* THE DATA *

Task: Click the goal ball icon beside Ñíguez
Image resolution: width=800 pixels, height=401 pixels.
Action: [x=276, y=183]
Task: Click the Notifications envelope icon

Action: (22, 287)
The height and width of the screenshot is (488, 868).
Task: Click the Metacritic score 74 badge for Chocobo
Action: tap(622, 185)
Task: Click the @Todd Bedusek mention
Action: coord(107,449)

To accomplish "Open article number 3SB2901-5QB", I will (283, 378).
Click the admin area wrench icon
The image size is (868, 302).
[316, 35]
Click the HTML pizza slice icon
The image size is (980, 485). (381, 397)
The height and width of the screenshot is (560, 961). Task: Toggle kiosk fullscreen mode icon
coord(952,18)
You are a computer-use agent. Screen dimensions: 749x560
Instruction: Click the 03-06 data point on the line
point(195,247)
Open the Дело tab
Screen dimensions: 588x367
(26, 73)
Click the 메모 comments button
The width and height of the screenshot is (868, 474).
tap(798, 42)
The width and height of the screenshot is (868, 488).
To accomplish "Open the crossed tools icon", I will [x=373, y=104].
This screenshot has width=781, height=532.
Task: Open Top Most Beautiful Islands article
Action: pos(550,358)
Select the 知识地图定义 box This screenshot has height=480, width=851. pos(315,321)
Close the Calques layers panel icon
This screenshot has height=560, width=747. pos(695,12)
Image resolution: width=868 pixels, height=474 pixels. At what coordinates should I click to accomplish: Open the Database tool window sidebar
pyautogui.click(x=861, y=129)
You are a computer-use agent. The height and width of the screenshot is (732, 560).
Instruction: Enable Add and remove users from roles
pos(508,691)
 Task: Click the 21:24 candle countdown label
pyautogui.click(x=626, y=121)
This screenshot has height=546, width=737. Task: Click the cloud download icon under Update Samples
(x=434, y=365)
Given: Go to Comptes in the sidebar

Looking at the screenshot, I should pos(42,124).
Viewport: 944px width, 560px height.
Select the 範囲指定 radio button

* ACTION ITEM *
Each line from the one containing "Instruction: Enable Add" to the end of the listing above must be printed exactly, and no other line may appear.

* EXERCISE OUTPUT *
Instruction: Enable Add and remove users from roles
pos(508,691)
 Task: Click the 21:24 candle countdown label
pyautogui.click(x=626, y=121)
This screenshot has height=546, width=737. Task: Click the cloud download icon under Update Samples
(x=434, y=365)
Given: Go to Comptes in the sidebar

Looking at the screenshot, I should pos(42,124).
Viewport: 944px width, 560px height.
Select the 範囲指定 radio button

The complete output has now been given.